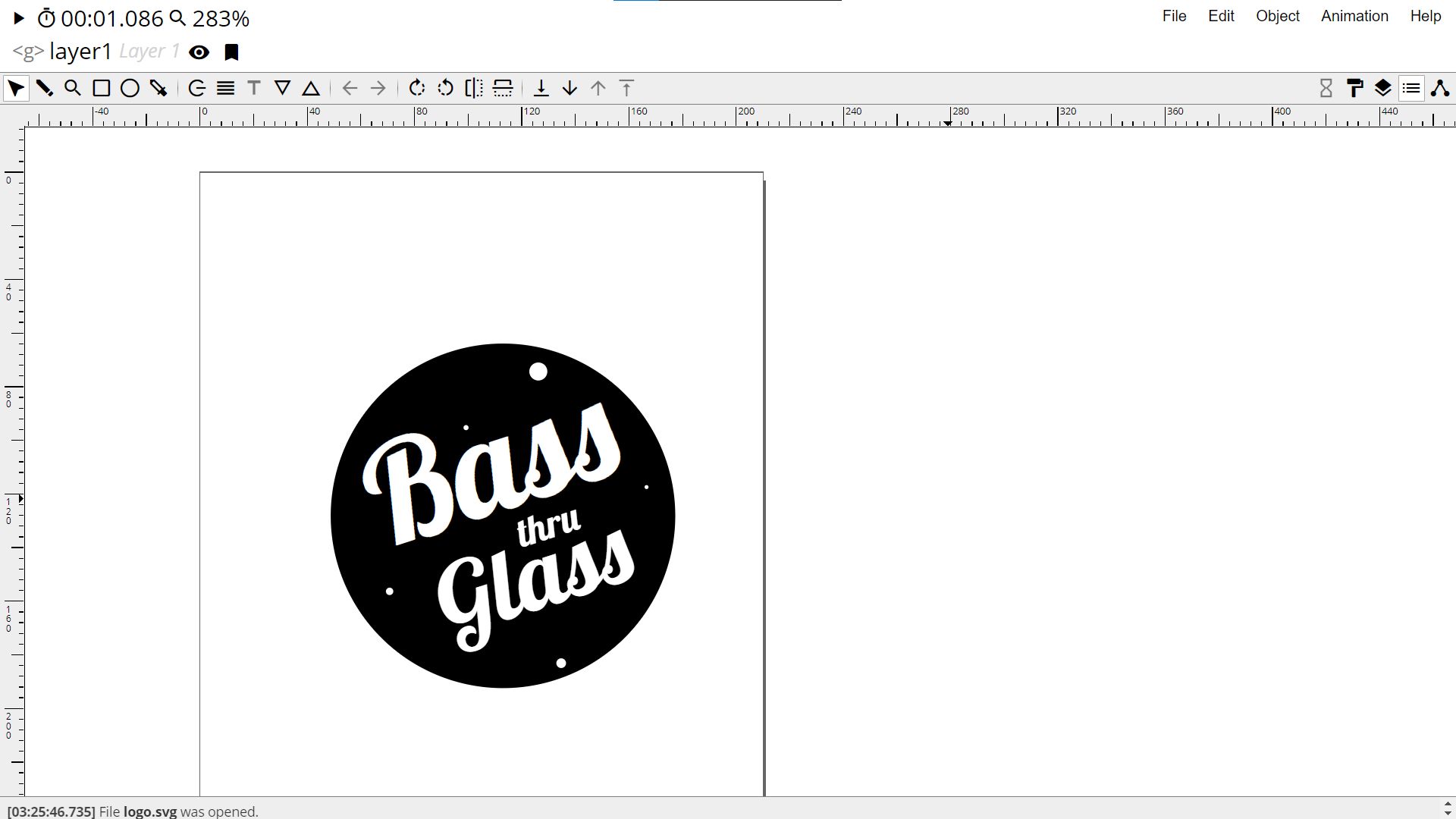
Task: Click the flip horizontal icon
Action: click(474, 89)
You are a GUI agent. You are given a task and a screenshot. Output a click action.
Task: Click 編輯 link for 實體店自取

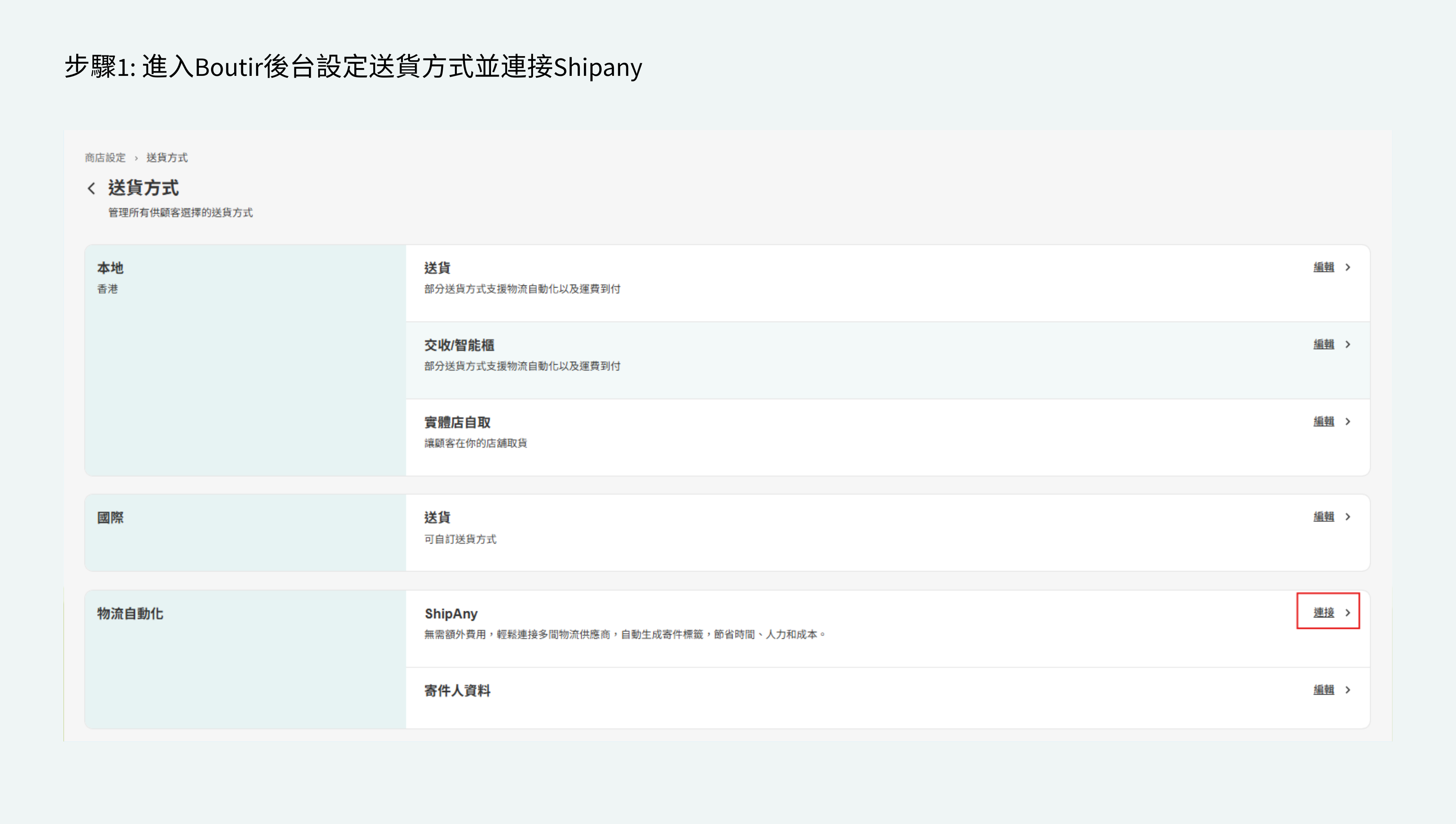pos(1323,421)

□ □ □

→ **EXERCISE**: Return exactly the lines starting at the line with "You are a GUI" and ending at the last line of the listing, both ends included; pictures are to be left out.

→ **RESULT**:
You are a GUI agent. You are given a task and a screenshot. Output a click action.
Task: Click 編輯 link for 實體店自取

pos(1323,421)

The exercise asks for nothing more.